#### EXERCISE OBJECTIVE:
Collect the lines of the entries where "computer" shows up.

[INPUT DATA]

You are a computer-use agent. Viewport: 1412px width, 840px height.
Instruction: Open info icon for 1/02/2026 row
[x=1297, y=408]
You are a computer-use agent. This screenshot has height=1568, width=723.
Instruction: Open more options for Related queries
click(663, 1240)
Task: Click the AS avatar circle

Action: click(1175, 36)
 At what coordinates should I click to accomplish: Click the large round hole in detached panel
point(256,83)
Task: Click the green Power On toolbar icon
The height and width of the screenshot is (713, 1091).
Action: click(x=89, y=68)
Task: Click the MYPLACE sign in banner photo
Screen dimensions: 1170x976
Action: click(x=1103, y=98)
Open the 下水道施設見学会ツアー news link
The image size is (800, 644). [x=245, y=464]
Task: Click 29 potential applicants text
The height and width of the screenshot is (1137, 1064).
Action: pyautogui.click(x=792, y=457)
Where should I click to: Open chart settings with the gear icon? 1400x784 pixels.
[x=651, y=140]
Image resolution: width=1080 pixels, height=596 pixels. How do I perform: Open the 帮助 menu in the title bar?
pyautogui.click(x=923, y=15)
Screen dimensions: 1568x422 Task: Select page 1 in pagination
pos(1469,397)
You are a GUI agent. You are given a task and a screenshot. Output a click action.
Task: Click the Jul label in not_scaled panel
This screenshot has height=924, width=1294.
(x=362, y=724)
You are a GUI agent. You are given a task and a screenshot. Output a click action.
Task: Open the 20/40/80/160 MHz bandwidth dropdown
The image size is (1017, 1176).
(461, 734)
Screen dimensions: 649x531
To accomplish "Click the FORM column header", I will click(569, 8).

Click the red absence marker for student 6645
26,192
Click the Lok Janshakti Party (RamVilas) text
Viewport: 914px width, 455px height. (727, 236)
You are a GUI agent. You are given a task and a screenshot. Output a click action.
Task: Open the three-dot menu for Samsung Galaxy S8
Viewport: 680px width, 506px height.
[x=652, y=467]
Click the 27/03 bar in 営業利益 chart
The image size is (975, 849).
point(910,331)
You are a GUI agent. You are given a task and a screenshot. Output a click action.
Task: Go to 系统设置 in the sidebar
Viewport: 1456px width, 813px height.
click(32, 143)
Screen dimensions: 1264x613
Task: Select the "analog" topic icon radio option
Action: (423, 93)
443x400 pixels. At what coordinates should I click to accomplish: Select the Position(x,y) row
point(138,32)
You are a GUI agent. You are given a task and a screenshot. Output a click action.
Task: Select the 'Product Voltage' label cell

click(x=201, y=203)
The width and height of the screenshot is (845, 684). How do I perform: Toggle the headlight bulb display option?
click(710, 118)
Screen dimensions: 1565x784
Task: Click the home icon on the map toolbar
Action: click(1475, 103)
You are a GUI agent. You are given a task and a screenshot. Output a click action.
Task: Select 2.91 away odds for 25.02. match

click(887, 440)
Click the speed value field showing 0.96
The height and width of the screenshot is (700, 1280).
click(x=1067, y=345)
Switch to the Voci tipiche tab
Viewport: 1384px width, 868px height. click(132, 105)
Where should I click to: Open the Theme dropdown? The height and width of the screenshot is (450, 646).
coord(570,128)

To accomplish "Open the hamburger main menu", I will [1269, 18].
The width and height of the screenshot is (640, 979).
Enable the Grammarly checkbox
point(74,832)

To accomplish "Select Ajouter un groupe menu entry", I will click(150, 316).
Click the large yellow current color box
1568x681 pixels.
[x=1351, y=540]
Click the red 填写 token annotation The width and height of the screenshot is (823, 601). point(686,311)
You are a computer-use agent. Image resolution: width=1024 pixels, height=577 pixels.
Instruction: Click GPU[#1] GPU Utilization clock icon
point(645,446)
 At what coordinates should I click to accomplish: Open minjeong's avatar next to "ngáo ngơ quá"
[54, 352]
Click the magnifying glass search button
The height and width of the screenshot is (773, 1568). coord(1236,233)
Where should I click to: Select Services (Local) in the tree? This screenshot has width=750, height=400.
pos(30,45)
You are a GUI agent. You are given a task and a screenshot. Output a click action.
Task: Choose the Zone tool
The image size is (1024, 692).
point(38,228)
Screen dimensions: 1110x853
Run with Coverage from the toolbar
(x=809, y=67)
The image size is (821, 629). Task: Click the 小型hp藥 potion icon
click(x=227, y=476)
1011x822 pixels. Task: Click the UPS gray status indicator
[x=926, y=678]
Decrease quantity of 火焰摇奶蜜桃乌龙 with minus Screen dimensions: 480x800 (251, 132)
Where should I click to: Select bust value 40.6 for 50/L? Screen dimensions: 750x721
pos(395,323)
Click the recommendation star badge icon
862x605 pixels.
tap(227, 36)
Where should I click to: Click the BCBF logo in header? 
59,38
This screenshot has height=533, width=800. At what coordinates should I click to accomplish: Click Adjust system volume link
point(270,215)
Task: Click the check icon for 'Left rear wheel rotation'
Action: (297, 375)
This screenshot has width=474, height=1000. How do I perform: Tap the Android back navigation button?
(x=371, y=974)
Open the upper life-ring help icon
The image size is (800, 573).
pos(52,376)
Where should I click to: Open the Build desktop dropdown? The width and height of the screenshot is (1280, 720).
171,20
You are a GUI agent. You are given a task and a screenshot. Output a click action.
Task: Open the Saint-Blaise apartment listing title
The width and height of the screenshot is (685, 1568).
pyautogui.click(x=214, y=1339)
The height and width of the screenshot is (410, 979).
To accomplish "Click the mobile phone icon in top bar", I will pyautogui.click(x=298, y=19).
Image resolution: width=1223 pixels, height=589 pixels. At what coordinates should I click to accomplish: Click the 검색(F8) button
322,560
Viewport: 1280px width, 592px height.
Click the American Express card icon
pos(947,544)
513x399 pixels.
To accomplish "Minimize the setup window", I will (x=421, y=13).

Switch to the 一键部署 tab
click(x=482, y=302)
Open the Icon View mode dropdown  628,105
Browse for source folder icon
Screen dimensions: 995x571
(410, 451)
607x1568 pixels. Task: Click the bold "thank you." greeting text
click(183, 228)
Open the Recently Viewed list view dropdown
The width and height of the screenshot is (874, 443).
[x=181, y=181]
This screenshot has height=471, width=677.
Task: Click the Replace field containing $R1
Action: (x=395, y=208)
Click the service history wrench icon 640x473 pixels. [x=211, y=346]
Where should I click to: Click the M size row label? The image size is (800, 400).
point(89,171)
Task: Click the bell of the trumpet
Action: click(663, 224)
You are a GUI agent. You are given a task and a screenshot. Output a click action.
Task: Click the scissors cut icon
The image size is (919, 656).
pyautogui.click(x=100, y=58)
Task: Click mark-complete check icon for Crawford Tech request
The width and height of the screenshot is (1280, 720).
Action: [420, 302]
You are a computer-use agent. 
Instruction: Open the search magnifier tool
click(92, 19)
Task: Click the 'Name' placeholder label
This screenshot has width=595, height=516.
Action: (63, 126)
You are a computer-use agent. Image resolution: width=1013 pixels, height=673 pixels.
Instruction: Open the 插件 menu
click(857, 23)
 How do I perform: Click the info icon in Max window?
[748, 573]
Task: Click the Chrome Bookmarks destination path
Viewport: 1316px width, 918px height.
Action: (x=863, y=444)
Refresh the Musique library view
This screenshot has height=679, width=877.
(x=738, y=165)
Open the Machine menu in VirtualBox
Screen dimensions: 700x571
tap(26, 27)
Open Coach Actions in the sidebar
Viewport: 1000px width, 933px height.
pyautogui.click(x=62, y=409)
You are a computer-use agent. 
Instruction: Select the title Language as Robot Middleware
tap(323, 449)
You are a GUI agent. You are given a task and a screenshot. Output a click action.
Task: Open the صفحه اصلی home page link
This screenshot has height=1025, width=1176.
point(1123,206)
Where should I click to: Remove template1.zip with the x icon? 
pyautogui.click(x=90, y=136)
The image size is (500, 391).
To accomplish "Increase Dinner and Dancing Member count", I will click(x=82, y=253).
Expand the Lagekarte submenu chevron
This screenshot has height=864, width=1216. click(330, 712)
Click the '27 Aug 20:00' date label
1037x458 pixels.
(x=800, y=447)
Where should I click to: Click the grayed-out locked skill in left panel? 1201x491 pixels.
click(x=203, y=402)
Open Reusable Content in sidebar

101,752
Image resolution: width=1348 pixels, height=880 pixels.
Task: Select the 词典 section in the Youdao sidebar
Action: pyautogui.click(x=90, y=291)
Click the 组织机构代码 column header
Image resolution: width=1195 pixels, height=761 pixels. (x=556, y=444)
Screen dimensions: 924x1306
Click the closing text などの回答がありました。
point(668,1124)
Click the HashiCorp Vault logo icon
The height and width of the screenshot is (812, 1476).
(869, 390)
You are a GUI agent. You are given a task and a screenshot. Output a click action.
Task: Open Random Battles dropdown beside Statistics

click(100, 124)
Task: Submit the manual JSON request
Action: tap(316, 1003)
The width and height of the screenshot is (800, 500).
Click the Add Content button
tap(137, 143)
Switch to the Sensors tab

[/INPUT DATA]

#### WRITTEN ANSWER:
You are a computer-use agent. Viewport: 1412px width, 840px height.
You are a computer-use agent. This screenshot has height=1568, width=723.
You are a computer-use agent. Image resolution: width=1024 pixels, height=577 pixels.
You are a computer-use agent. 
You are a computer-use agent. Image resolution: width=1013 pixels, height=673 pixels.
You are a computer-use agent. 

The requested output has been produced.